I’m still reading through the new translation of Pinball, 1973, and I don’t actually have paperback copies of either novel (which generally have the original text), so I can’t confirm whether Murakami’s claim is true or not, but I have finished comparing the two translations of Hear the Wind Sing. While there don’t seem to be any line by line changes, there is at least one somewhat major adjustment.

The new translation ends with Chapter 40, which feels much like a postscript because Murakami spends the short chapter discussing the fictional writer Derek Hartfield (or “Heartfield” in the Birnbaum edition). Birnbaum’s translation, however, has an additional postscript which is labeled as such and is not numbered. Here is what may be the original ending:

Heartfield, Again
(In lieu of a postscript)

If I hadn’t encounter the writer Derek Heartfield, I probably wouldn’t be writing novels. While it’s not for me to say, I surely would have taken up a completely different path from my present one.
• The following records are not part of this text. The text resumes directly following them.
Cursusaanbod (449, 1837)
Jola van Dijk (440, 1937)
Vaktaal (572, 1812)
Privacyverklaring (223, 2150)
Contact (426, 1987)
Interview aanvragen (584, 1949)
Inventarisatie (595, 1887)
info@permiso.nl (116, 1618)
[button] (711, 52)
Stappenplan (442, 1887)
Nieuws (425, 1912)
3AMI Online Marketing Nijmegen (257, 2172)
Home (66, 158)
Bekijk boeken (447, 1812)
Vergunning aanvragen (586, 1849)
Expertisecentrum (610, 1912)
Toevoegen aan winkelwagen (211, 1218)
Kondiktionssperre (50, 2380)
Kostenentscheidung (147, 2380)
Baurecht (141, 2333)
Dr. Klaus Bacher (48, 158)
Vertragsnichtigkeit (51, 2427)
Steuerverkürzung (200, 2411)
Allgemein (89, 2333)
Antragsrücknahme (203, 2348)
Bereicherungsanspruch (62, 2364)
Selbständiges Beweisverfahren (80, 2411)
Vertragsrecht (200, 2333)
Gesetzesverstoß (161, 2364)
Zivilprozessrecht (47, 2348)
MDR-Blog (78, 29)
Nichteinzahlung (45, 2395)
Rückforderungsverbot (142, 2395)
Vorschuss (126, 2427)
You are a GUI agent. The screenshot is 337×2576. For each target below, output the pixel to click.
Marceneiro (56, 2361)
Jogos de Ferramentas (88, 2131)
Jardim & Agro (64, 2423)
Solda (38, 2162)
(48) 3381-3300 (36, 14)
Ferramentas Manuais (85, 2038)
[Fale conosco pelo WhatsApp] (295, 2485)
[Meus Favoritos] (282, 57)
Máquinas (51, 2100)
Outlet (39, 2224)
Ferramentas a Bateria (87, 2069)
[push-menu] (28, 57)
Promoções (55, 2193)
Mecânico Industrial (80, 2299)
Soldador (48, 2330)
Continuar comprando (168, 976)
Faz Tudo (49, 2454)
When I was in high school, I bought up a number of Heartfield paperbacks that some merchant marine had left in a Kobe secondhand bookstore. Fifty yen apiece they were. If the place hadn’t been a bookstore, I’d hardly have thought them books, they looked so strange. The garish covers were all but torn off, the pulp pages discolored to orange. The books had probably logged on some cargo ship or cruiser along with this common crewman, then rode his bunk across time and the Pacific to wind up on my desk.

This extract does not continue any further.